We’ve sponsored a number of projects at MIT Center for Transportation & Logistics (MIT CTL) over the years. Below are a few of these projects:
Even though we did not sponsor this research, in today’s post, we’d like to focus on a MIT CTL project titled “The Effects of Truckload Freight Assessment Methods on Carrier Capacity and Pricing” carried out by Lukasz Kafarski and David Allen Caruso Jr. for their 2012 MIT Supply Chain Management Program master’s thesis. MIT CTL Executive Director, Dr. Chris Caplice, was the thesis advisor.
Don’t let the uninspiring title fool you; this piece of research has a lot of practical value for supply chain managers who are prepared to think about how they can apply it.
The authors worked with Niagara Bottling, LLC, a C.H. Robinson customer, that at the time had six production facilities across the US. They analyzed 12 months of shipment transactional data and five months of shipment tender data generated by the company’s freight operations in 41 high-volume lanes.
Kafarski and Caruso investigated how carrier assignment methods can impact available capacity and pricing. For example, they studied how lane aggregation – where companies combine similar lanes and award them as a single lane with a broader scope – can increase operational efficiency, and reduce variability as well as the complexity of freight networks. Here are some notable observations from the study.
Short Haul Aggregation: The best way to aggregate for moves less than 100 miles is not by zip code or zip code range, but by length of haul using rings in 10 mile increments. From a price standpoint, carriers were more concerned about distance than they were about direction when moves of less than 100 miles were involved. By using the ring aggregation model mentioned above, the shipper had achieved the same level of robustness (defined as the system’s ability to absorb demand fluctuations on specific lanes without impacting service levels or price) exhibited in longer haul lanes where other means of aggregation were used.
Long Haul Aggregation: We looked at this subject a few years ago in a thesis paper titled “The Impact of Bidding Aggregation Levels on Truckload Rates” by Julia Collins and Ryan Quinlan that we sponsored at MIT. This project and other research indicated that there were at least two tradeoffs in play. Lanes with higher volume tend to have lower rates so we suspected that aggregation is one way to capture higher volume. At the same time, we knew that more specific lanes tend to generate better rates, so if our zones got too big we might lose the aggregation effect.
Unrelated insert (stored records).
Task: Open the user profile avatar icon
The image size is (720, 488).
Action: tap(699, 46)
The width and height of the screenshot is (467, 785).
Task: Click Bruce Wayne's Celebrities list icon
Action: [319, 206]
Kafarski and Caruso highlighted that it is not just volume that matters but how predictable a lane is. When high-volume and low-volume lanes are combined, you reduced overall variability in the lane.
This observation should not be surprising; it is the same mechanism one sees when forecasting demand. A total forecast can be fairly accurate but starts to break down when the figures are more specific. Below is an example of a customer we recently did a procurement event for. The green line represents the variability of their largest point-to- point (PTP) lane in this aggregated lane. The purple line shows the variability of the whole lane made up of the one large lane and several smaller lanes all from the same origin and going to the same three-digit destination. As can be seen from the chart, there is significantly less variation in the larger, combined lane.
100 to 300 miles Increased Variability: This may be the most intriguing finding from the study. The researchers recognized that movements in this mileage range had the most variability in rates. Moves over 300 miles were typically handled by irregular route carriers who were not necessarily trying to return immediately to their original shipping point. However, moves between 100 and 300 miles were completed by a combination of players, and there was much more diversity in the amount of dead head involved in a move between carriers. These differences accounted for the variations in price.
This observation is so intriguing that we decided to determine whether it holds up for a larger group of shippers. We’re currently sponsoring research with an MIT CTL graduate student to explore this question. If the variability does indeed apply for the larger sample, it will have important implications for how and where a shipper should focus their efforts when trying to control transportation costs.
Results like these underline why academic research can deliver real value and enhance competitiveness. In addition to producing hard data and analytical insights, it can spark ideas that ultimately make your freight network more efficient. And that is a very practical, non-ivory tower, outcome.